Even Spies Take the Bus

It is the potently ubiquitous yet rarely enforced rule, unique to this time period, but with its roots in Village Idiots: it is the “no cell phone” rule when traveling in public spaces.

Let’s paint a familiar scenario: you’re sitting on a bus returning to school and the person in the seat behind you is chatting away to her BFF*, oblivious to the fact that she is causing great pain to her fellow travelers. She is most likely wearing Uggs, a short skirt, and a belly shirt that exposes an over-hanging gut, like some fleshy Hanging Garden of Babylon. Her weapon is a bedazzled Sidekick (shout out to T-mobile, y’all!). As she chatters away, the conversation on your end might sound something like this:

“Uh-huh…well—uh-huh…(squeal)…like…Alcopulco…a turkey sandwich…she’s so annoying, she’s just so skinny…I just wish my life could be like Laguna Beach…”

And this goes on for some time and the whole while you and your fellow passengers are left sitting there hoping for a swift and painless death to relieve you all from this auditory torment. As you near your final destination, someone else has gone and started up a new phone chat and, astonishingly, it is even more (ob)noxious than all the ones that came before it (and there were many), and in a last ditch effort to dull the pain, you make good with God, break the emergency window, and leap out of the moving vehicle (to make matters worse you land in the back of a Nut Company’s truck, this one carrying cashews, and you HATE cashews both for their shape and comparatively mushy texture. "Why couldn't it have been almonds?!" you demand of your God, but there is no answer. Typical.).

Now mind you, not all public phone chats are not violently snotty; some are just painfully boring. An excerpt: “Oh, I dunno—sort of—sort of overcast…I was going to bring a sweatshirt—no the grey one—but it had a ketchup stain on it…yeah I had a hamburger last night…it was okay…I think maybe later I’ll buy some new soap.” Which conversation is worse? Hard to say.

Public transportation authorities have tried to solve the problem by placing signs and making announcements on board, but nothing seems to work. Picking up on the odor of altruism, I’ve sniffed out the trail and followed it until I found a solution for this thorn in the heel of the human condition. Thus far we’ve established that people are addicted to talking on their cell phones in public, and it’s clear that they’re going to do this regardless of “the rules” or the personal comfort of the people around them. This much we know. So if we can’t stop people from having obnoxious or boring conversations in public, how can we at least dull the pain for those who have to hear it? Easy, by enforcing a new rule, nay, a law, this one punishable by death, that says that all conversations held in public need to sound like espionage novels. This way the people around the cell phone users are entertained and in the best cases, are left begging for more. It’s free entertainment on the cell phone user’s dollar.

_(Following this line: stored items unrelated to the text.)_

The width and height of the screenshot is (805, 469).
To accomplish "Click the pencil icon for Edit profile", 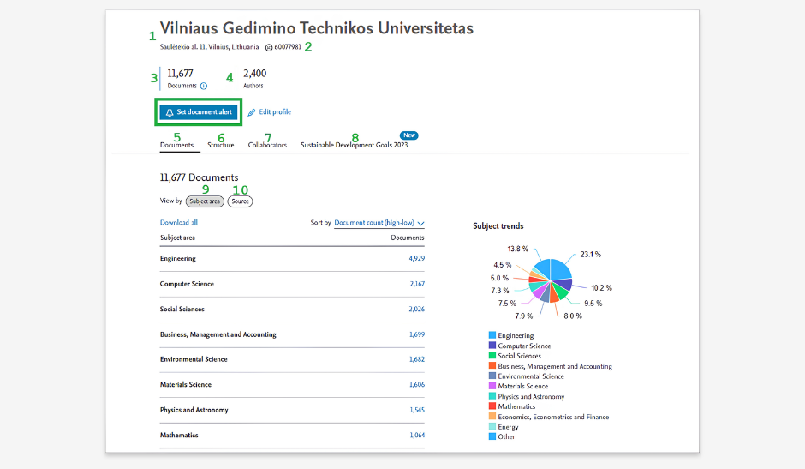I will click(252, 112).
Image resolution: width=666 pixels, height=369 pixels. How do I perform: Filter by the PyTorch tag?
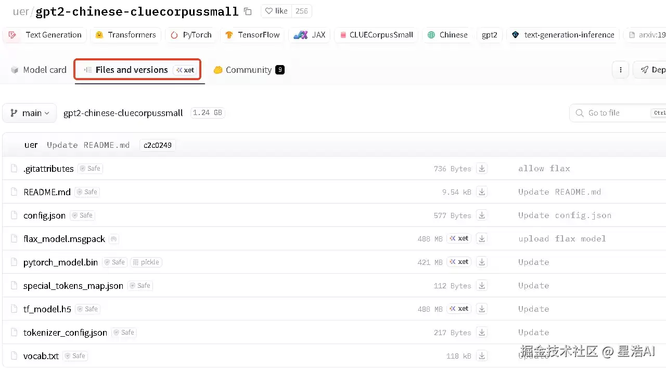(191, 35)
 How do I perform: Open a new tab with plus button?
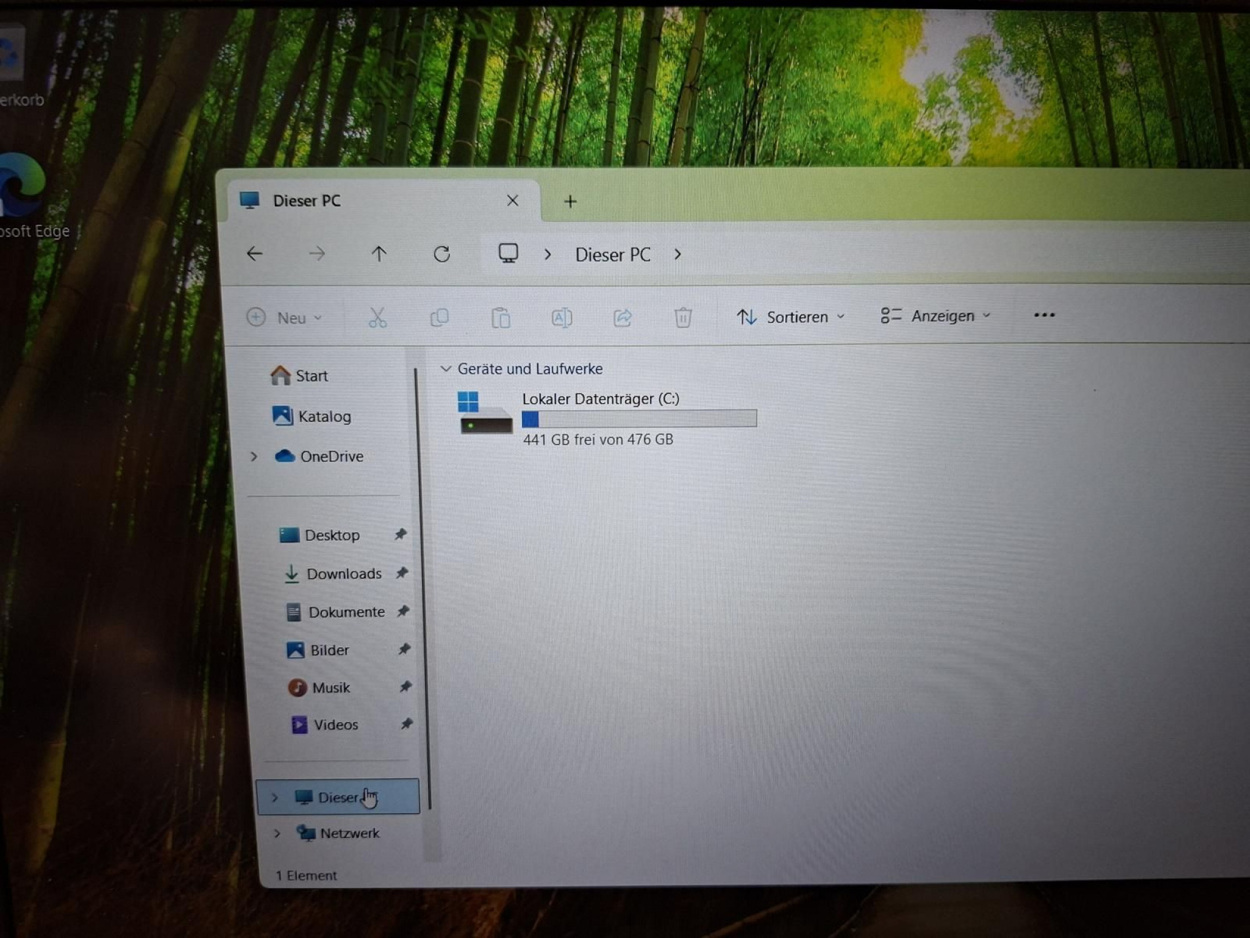point(570,201)

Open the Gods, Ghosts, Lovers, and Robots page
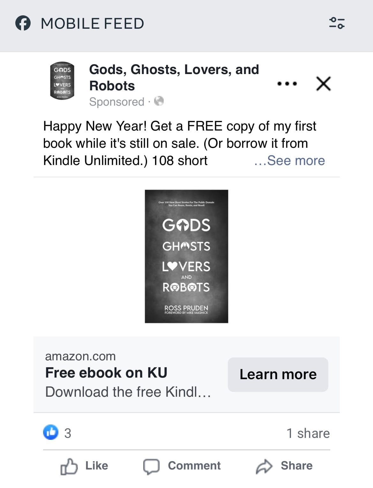[174, 78]
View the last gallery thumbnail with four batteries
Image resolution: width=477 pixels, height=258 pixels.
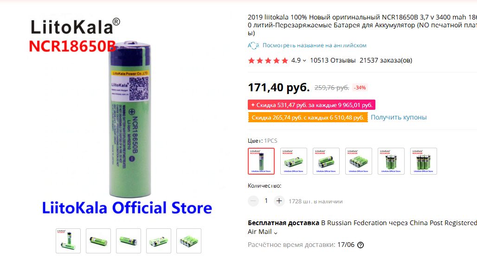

Under this new set of rules, a conversation like the ones above would be translated into something like this: “Blackbird…he’s been neutralized. The syndicate found the bug we planted and while we were in the convoy they picked him off from a helicopter which I promptly began firing rockets at until it exploded. Then my car exploded and then this woman out walking her baby exploded because she was also a spy and her baby was actually a bomb. When I came to I was in a bunker near the Earth’s core where I was tortured—don’t worry, I said nothing of the map. They don’t know we have it. I managed to melt the handcuffs with my shoe laser before killing everyone in the bunker—of course I didn’t kill the scientists…they’re the only ones who can stop this now and if anyone---” (lights on, PA system crackles on) “Ladies and gentlemen, Boston South Station, please watch your step on your way out.” Collective groan.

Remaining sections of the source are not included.